Unit Testing Controller State Transitions in AngularJS with Jasmine

State transitions in AngularJS are surprisingly hard to unit test.

Assume the following scenario:

A user opens their app, and the app checks to see if they’ve paired to a Bluetooth device. If they have, the app sends them to their home screen. If they haven’t, the app sends them to the pairing screen.

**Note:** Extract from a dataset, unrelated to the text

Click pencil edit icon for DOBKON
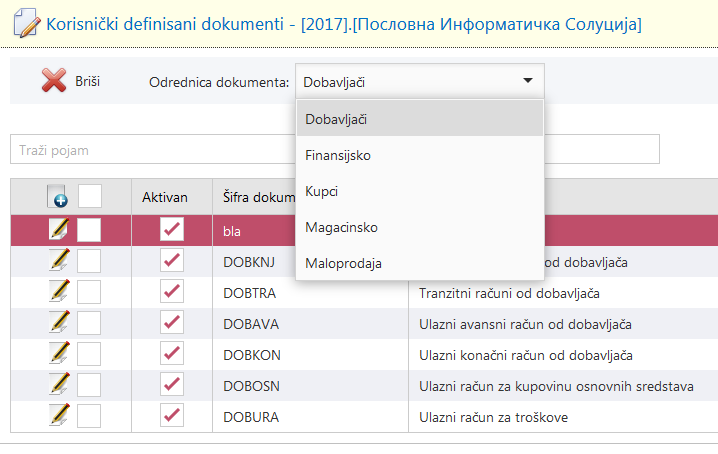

Let’s create a test for it, assuming AngularJS as the framework:

The App

var app = angular.module('plunker', ['ui.router']);
app.config(function($stateProvider, $urlRouterProvider) {
  $stateProvider
  .state('home', {
    url:'/',
    controller: 'MainCtrl',
  })
  .state('pair', {
    url:'/pair',
    controller: 'PairCtrl'
  })
  $urlRouterProvider.otherwise('/');
});
app.controller('MainCtrl',['$scope', '$state', function($scope, $state) {
  $scope.name = 'World';
  $scope.isPaired = function(paired) {
    //in place of Service call; just use parameter.
    if (!paired) {
      $state.transitionTo('pair');
    }
    else {
      return paired; 
    }
  };
}]);

And the test:

it('should transition to pairing state if device is not paired',   function() {
  $scope.$apply();
  expect($state.current.name).toBe('home');
  $scope.isPaired(false);
  $scope.$apply();
  expect($state.current.name).toBe('pair');
})

This code works. And it works well. But what happens if you suddenly include `templateUrl`s in your routing code?

$stateProvider
.state('home', {
  url:'/',
  controller: 'MainCtrl',
  templateUrl: '/home.html'
})
  .state('pair', {
  url:'/pair',
  controller: 'PairCtrl',
  templateUrl: '/pair.html'
})

All of a sudden, the unit test breaks with the following error:

Error: Unexpected request: GET /home.html
No more request expected

What happened?

When the templateUrl parameter was included, ui-router suddenly decided it needed to make a request to that URL on $scope.$apply() (also on $scope.$digest()).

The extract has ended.